What is required:
With the pictures left out, restate exactly the part below that opens with the line containing "The width and" and closes with the line containing "magnifier icon next".

Data in this exercise:
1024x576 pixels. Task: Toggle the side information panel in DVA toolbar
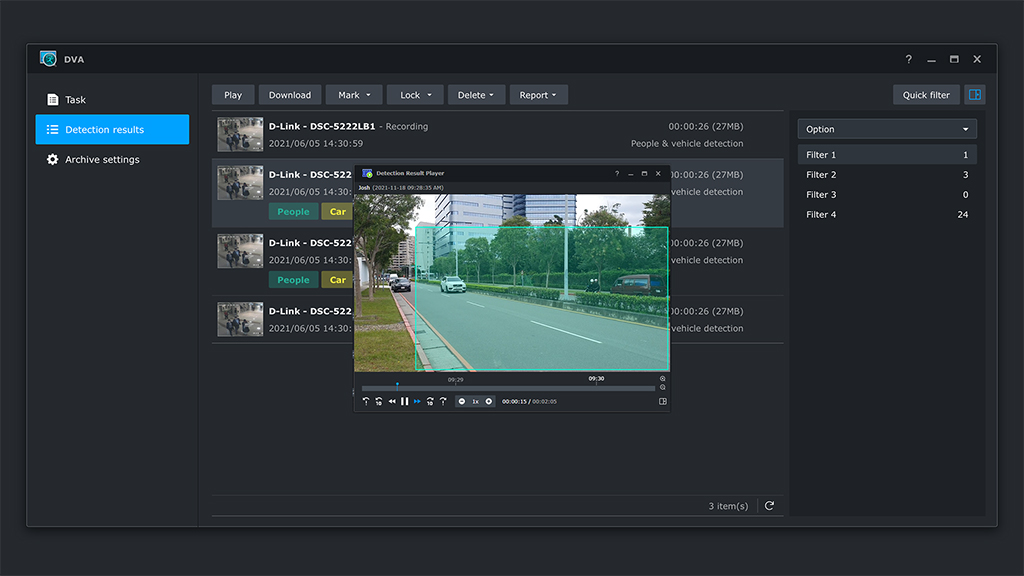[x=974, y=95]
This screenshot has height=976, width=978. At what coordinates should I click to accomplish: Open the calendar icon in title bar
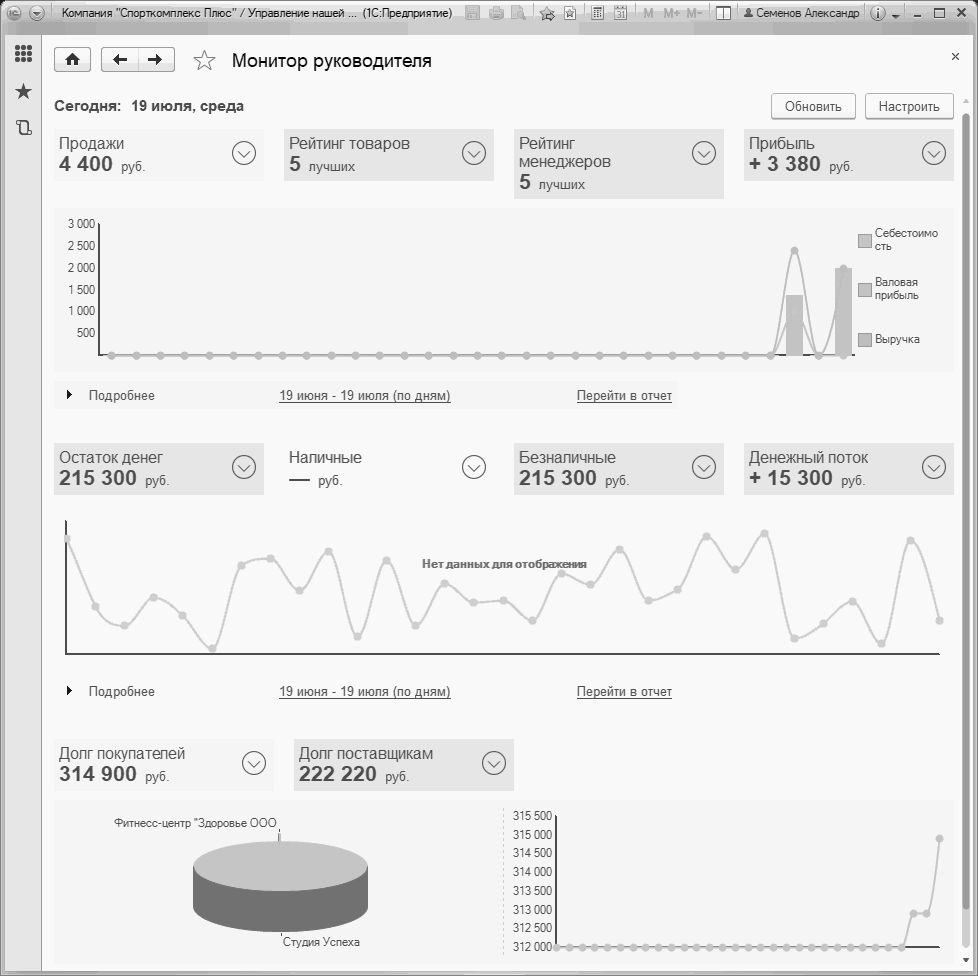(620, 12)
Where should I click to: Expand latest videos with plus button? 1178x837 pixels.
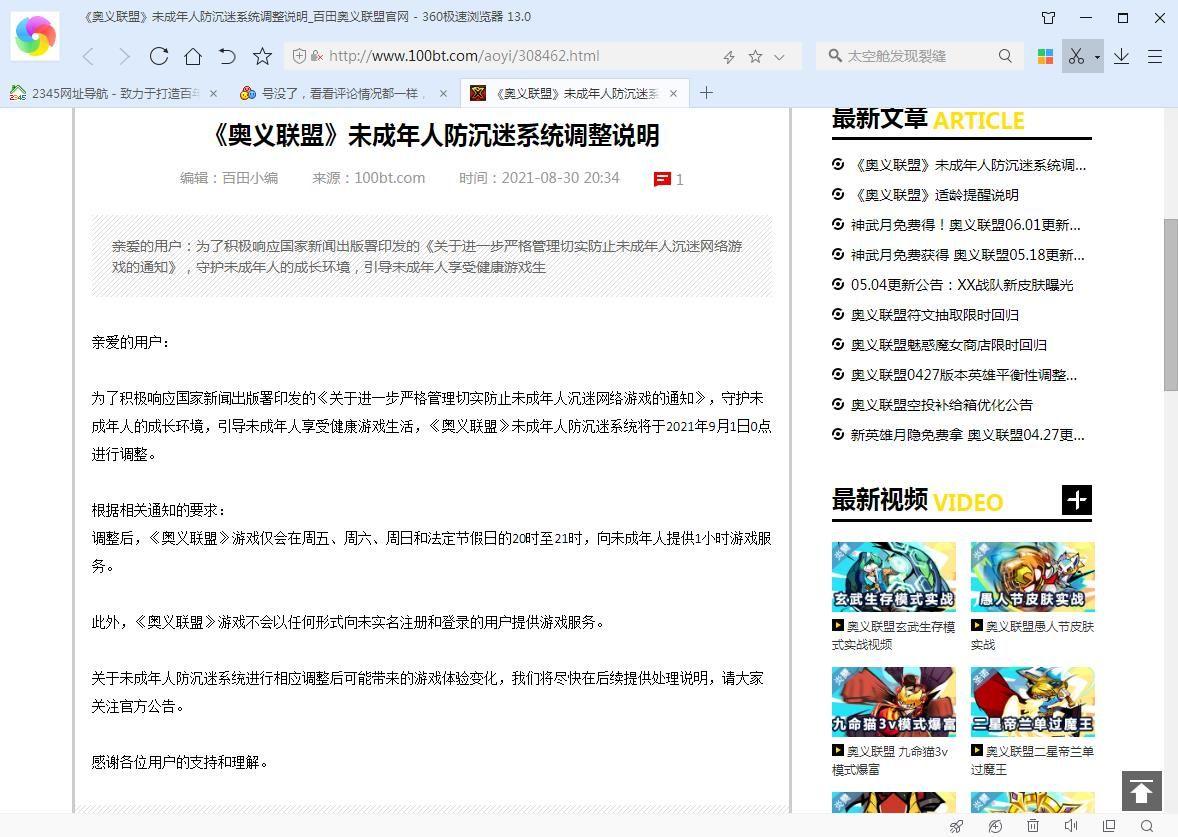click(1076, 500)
...
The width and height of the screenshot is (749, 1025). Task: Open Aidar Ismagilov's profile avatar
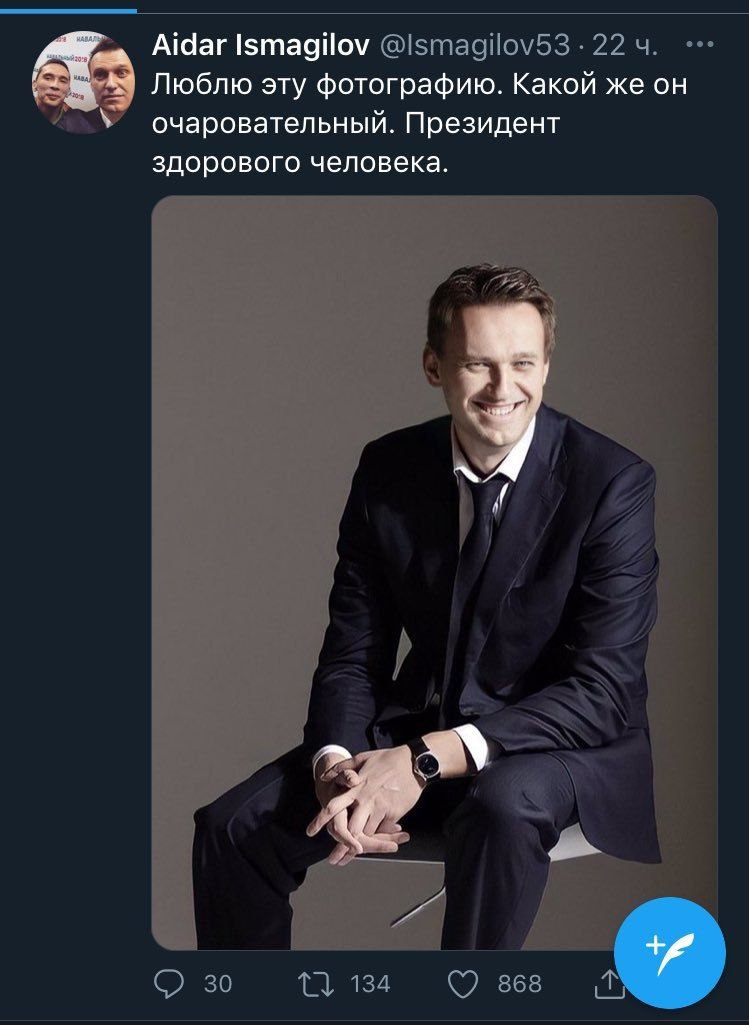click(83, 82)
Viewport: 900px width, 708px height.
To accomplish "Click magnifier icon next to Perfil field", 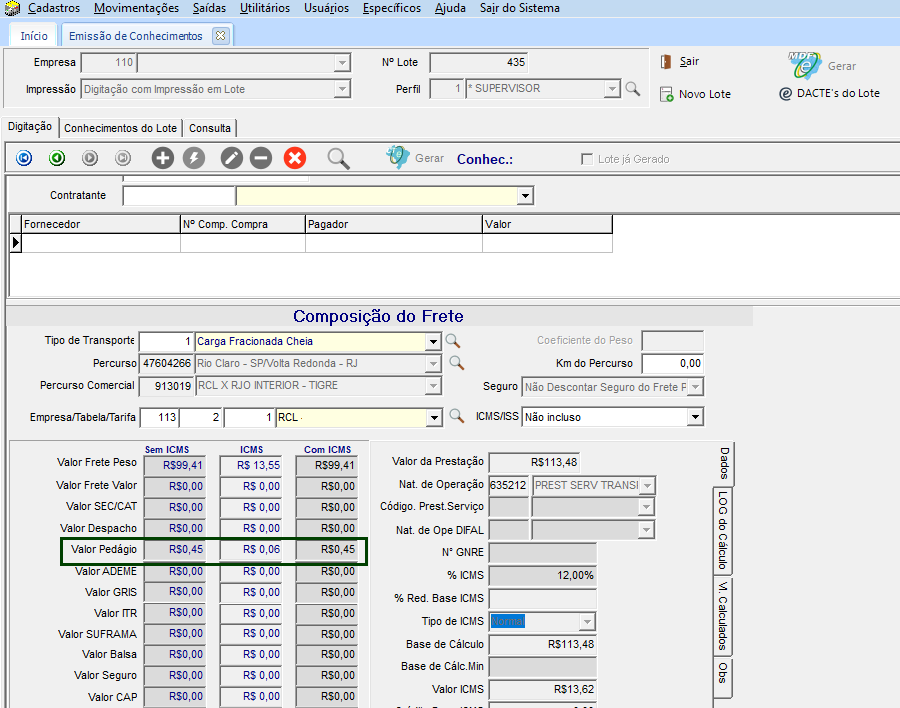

Answer box:
The width and height of the screenshot is (749, 1025). Task: Open Aidar Ismagilov's profile avatar
click(83, 82)
Viewport: 900px width, 708px height.
To accomplish "Click magnifier icon next to Perfil field", 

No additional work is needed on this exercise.